Вряд ли стоило в финале книги говорить и о возможном будущем чеховских героев. Такой шаг нетипичен и неорганичен для литературоведческого исследования, а книга М.Волчкевич «"Чайка". Комедия заблуждений», хочется думать, все же претендует на научность и серьезность. Домысливать за Чеховым, давать свои версии развития событий и судеб героев – дело беллетристов или актрис.

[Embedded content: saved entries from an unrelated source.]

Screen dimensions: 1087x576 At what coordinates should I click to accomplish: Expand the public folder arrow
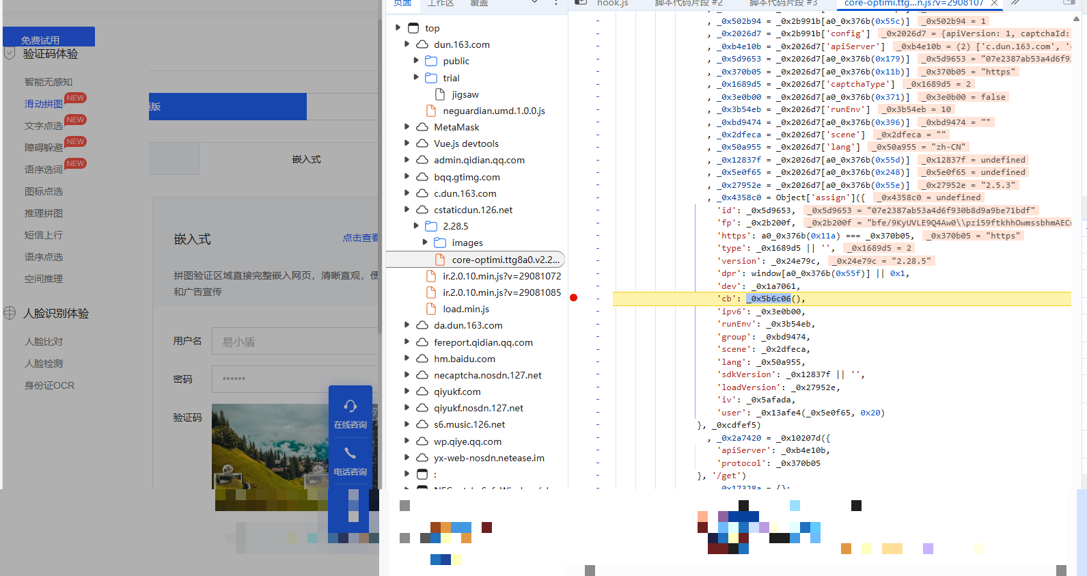[416, 61]
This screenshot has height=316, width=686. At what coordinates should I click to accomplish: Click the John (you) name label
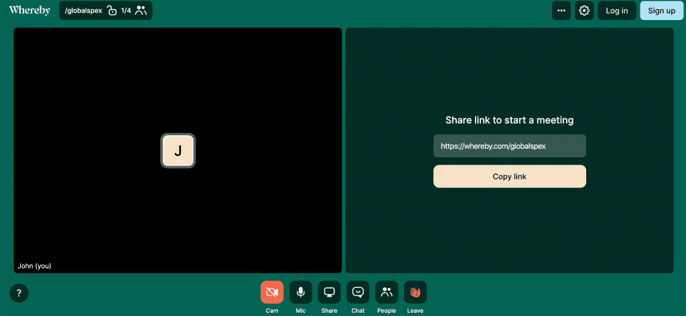(x=35, y=266)
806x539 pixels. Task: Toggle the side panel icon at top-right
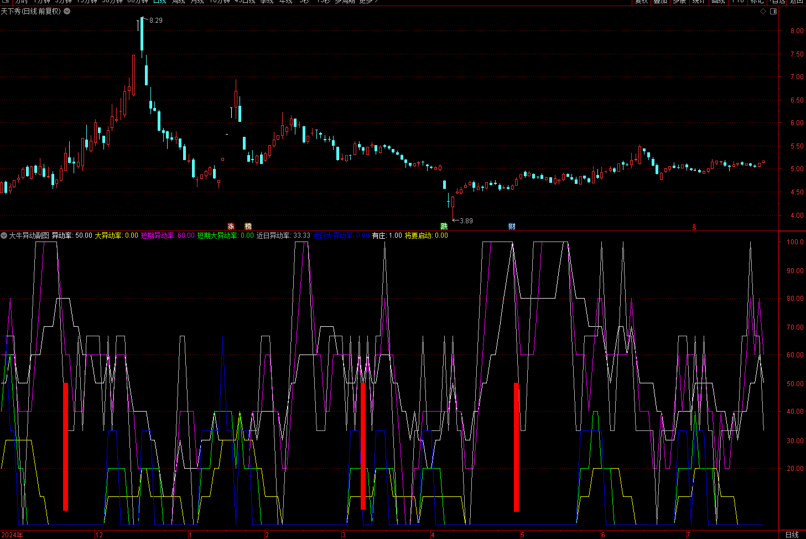[773, 11]
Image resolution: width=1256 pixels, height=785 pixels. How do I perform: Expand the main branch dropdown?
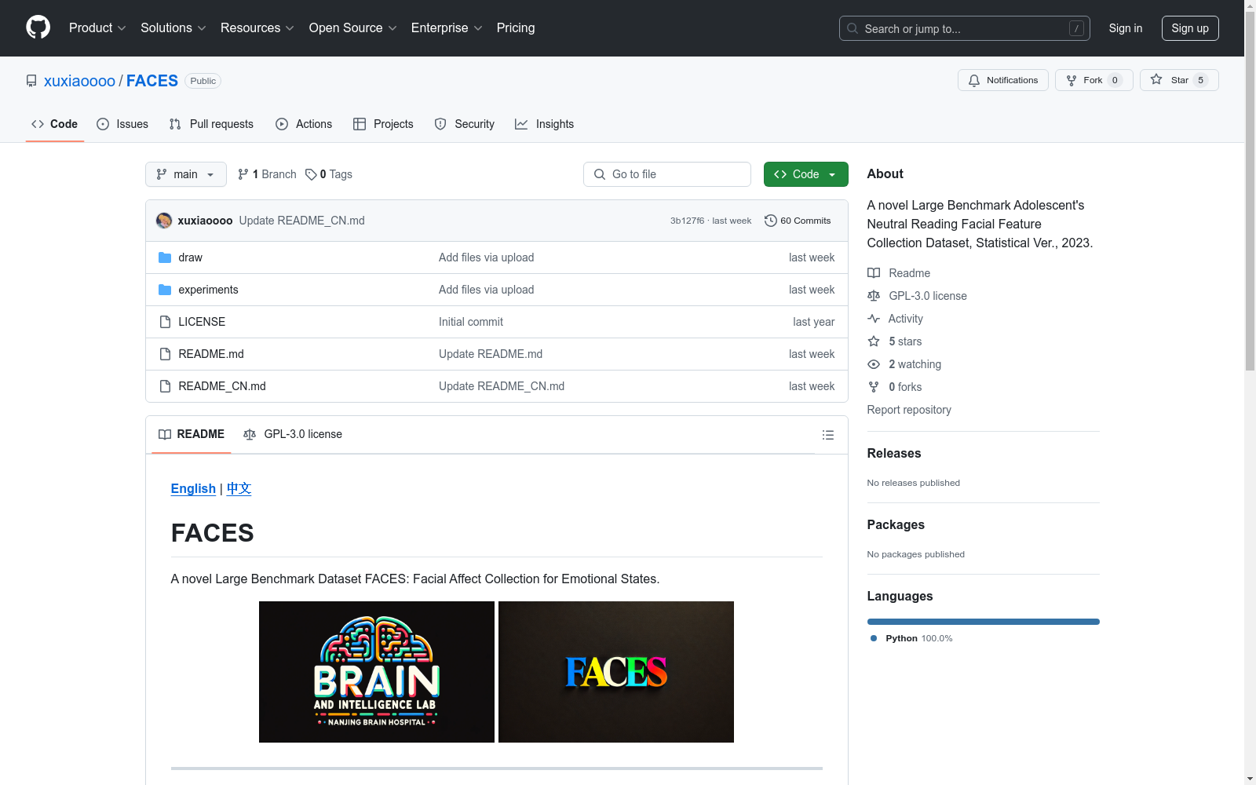click(x=185, y=174)
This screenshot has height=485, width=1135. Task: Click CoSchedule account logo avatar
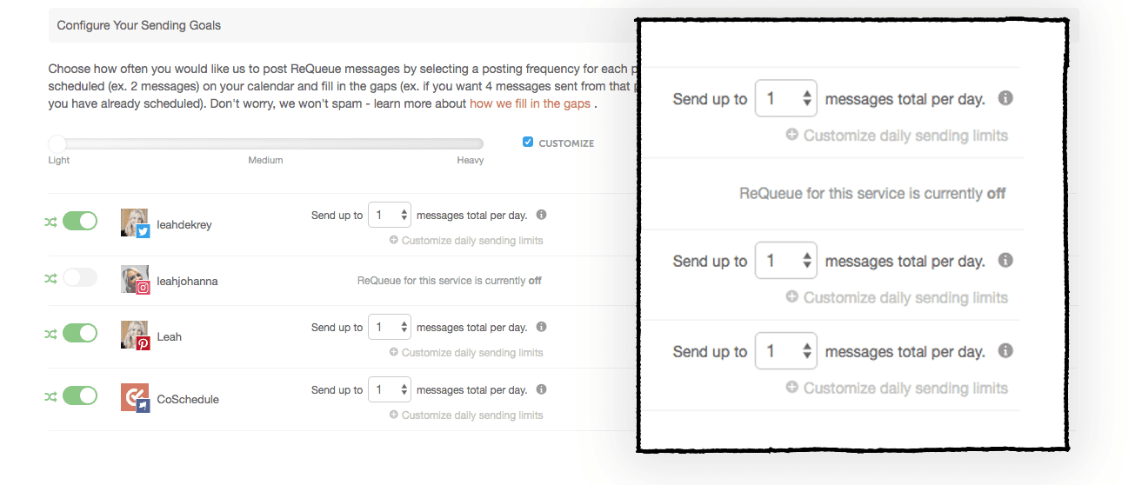tap(135, 398)
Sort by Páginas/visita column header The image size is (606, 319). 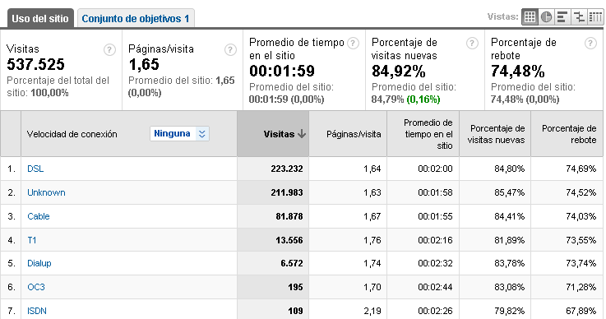(x=354, y=134)
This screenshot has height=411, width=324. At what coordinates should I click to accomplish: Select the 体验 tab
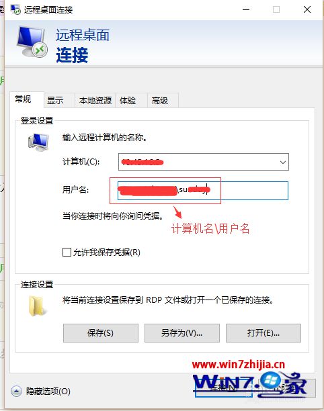coord(128,100)
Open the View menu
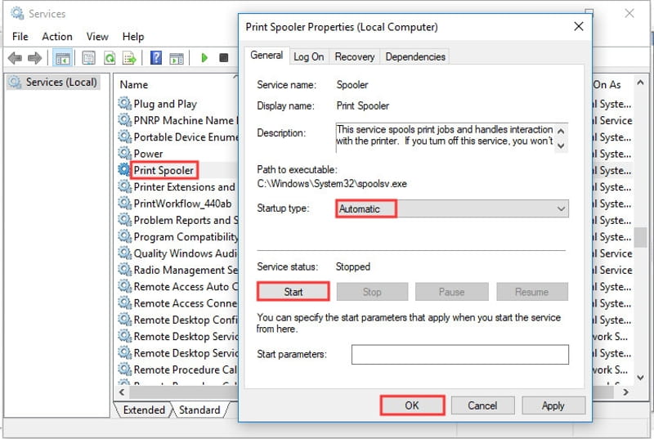Screen dimensions: 654x439 tap(97, 37)
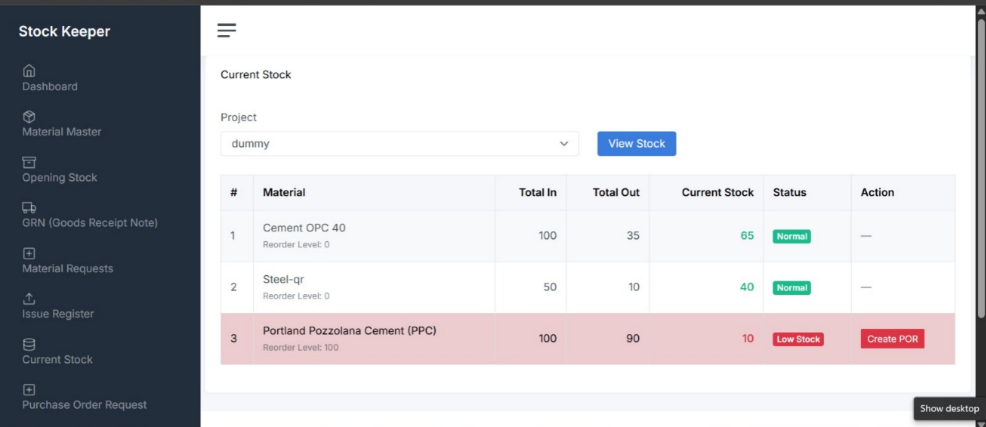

Название книги «"Чайка". Комедия заблуждений» первоначально воспринимается неоднозначно: может быть, это некие заблуждения героев; может быть, это заблуждения читателей по поводу героев комедии, связанные с «устаревшими» интерпретациями, что, в принципе, возможно исходя из первоначальной авторской посылки. Однако, внимательный читатель может все же «нащупать» авторский вывод – он хотя и не сформулирован четко, но прослеживается в финале работы. На разных страницах разбросано несколько фраз, которые, соединившись в сознании читателя, все же позволяют понять авторскую заглавную идею. На странице 121 читаем: «Подобие искусства, искушение творчеством, вечно манящее и вечно обманывающее, подобие жизни, непрожитая жизнь – морок всех героев пьесы» (кстати, слово морок трижды встречается на страницах книги и приобретает уже «оттенок» термина, но нигде не «расшифровывается»). На странице 122 читаем: «Герои "Чайки" мучительно существуют "около" искусства и "около" своей настоящей, непрожитой жизни – как около "колдовского" озера». На странице 126: «И все-таки не совсем верно называть "Чайку" пьесой о творчестве. Но о миражах (выделено автором книги. – Л.М.) творчества, о том, как творчество таковым не стало, несмотря на…»

С этими высказываниями можно поспорить, хотя авторская идея в них все же прослеживается. Справедлива ли она? Это был бы предмет научной дискуссии, если бы книга не вышла в разделе литературно-художественного издания. Но книга состоялась именно такой, какой ее задумал автор, и сознательно сделана не в традициях академического литературоведения. В конце концов, о классической литературе можно размышлять и писать по-разному. Так что, может быть, такая свободная форма и не осложненное научными выводами содержание имеют свой смысл: книга привлечет более широкий круг читателей и заставит их вновь перечитать или впервые прочитать чеховские пьесы. И в этом, видимо, и состояла главная задача автора.